The world was still draped in the hush of winter when his eyes fluttered open.

For a long moment, he lay there in the familiar creak of the old wooden cot, his breath forming tiny white clouds in the morning chill. The plaster ceiling above him bore the same faint water stain from monsoon years ago—a detail he'd forgotten until now. His fingertips brushed against the coarse wool blanket, the same one his mother had patched twice.
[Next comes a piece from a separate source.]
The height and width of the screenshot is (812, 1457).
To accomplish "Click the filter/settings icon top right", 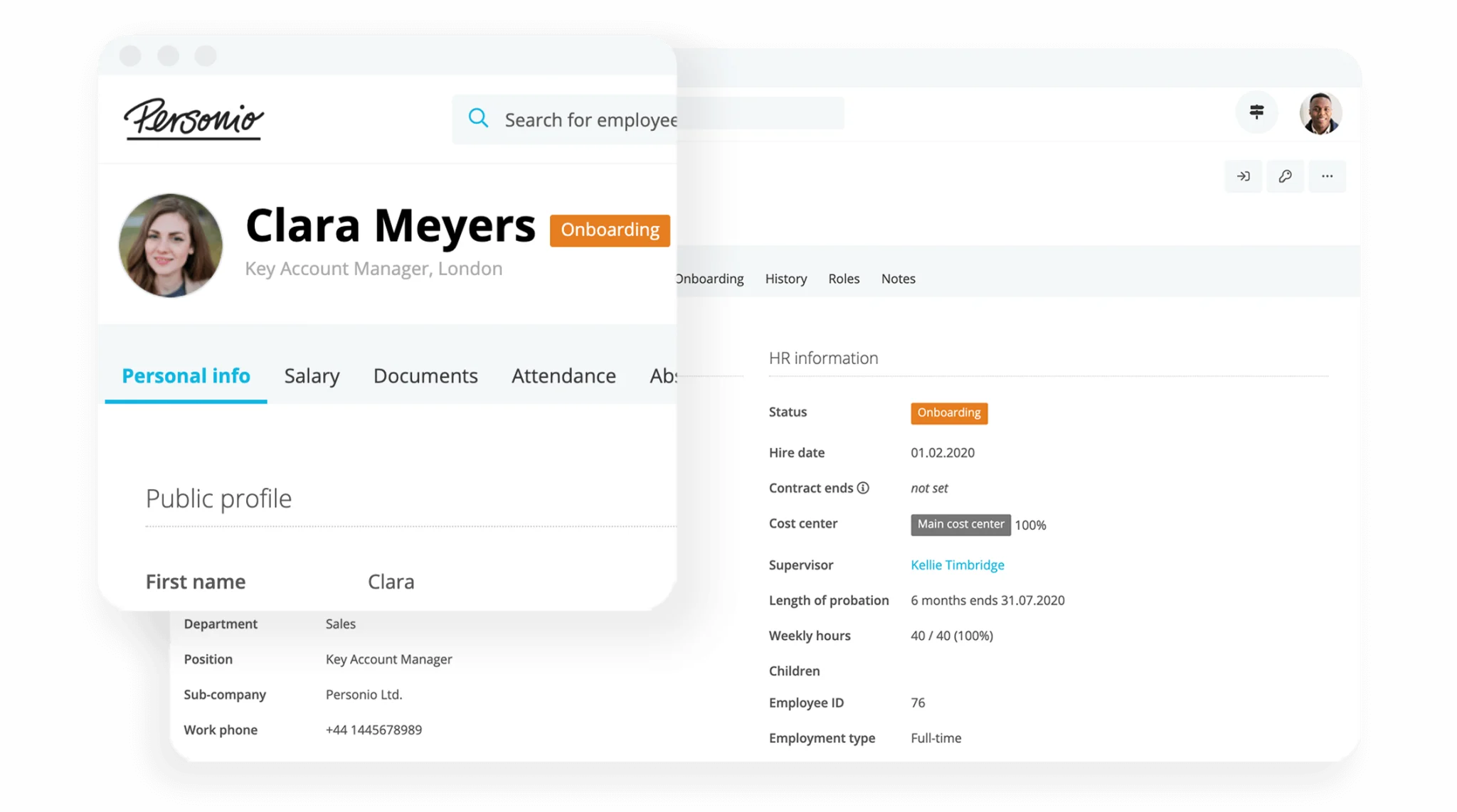I will click(1256, 112).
A faint murmur of an old Bollywood song drifted from the neighbor's radio, half-muted by the cold breeze seeping through the gap in the window frame.

His heart hammered.

It was 2014. It had to be.

He twisted to the side, eyes landing on the old wooden calendar hanging beside the cupboard. The thin red thread suspending it trembled in the draft. The date, in block print, glared back at him:

January 1, 2014.

He stumbled out of bed, bare feet meeting the cold cement floor with a hiss. His breath quickened—not from the cold, but from the impossible truth settling in. The God's words from the cosmic void still echoed in his head like a lingering dream. "Five wishes… your second chance begins now."
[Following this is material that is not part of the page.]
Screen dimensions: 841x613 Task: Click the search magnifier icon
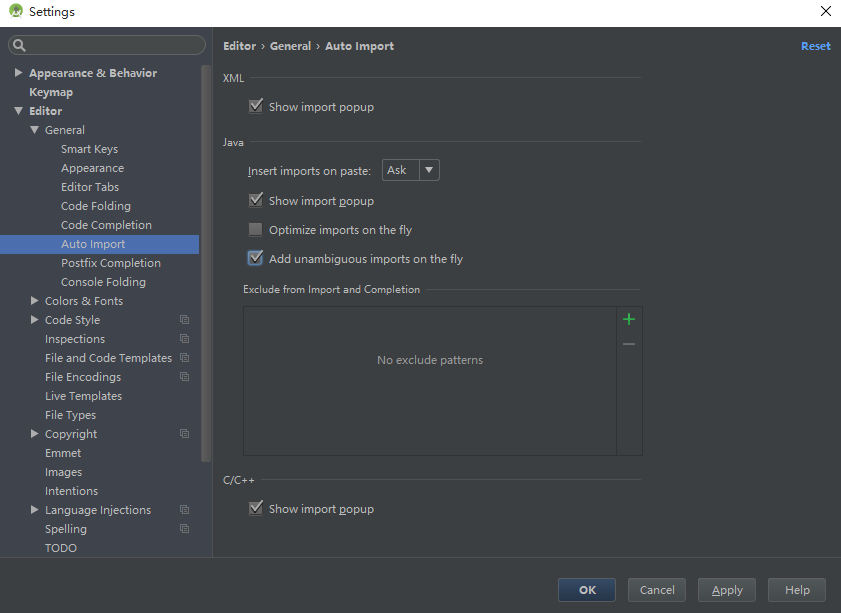(x=19, y=45)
His hand found the dusty remote on the table. He jabbed the power button. The old CRT TV crackled to life, flickering before settling on the morning news.

The anchor was speaking in Hindi about the New Year celebrations in Delhi, showing crowds around India Gate. At the bottom of the screen, the ticker read:

> "Sensex opens the first day of 2014 at record high."

He sat there for a minute, listening to the tinny sound, absorbing every detail. It wasn't a dream. This was before. Before the wars, before the economic collapse, before the disasters.

---

Later that morning

The smell of parathas frying in ghee drifted into his room. His mother's voice called from the kitchen:

> "Uth gaya? Jaldi aa ja, khana thanda ho jayega!"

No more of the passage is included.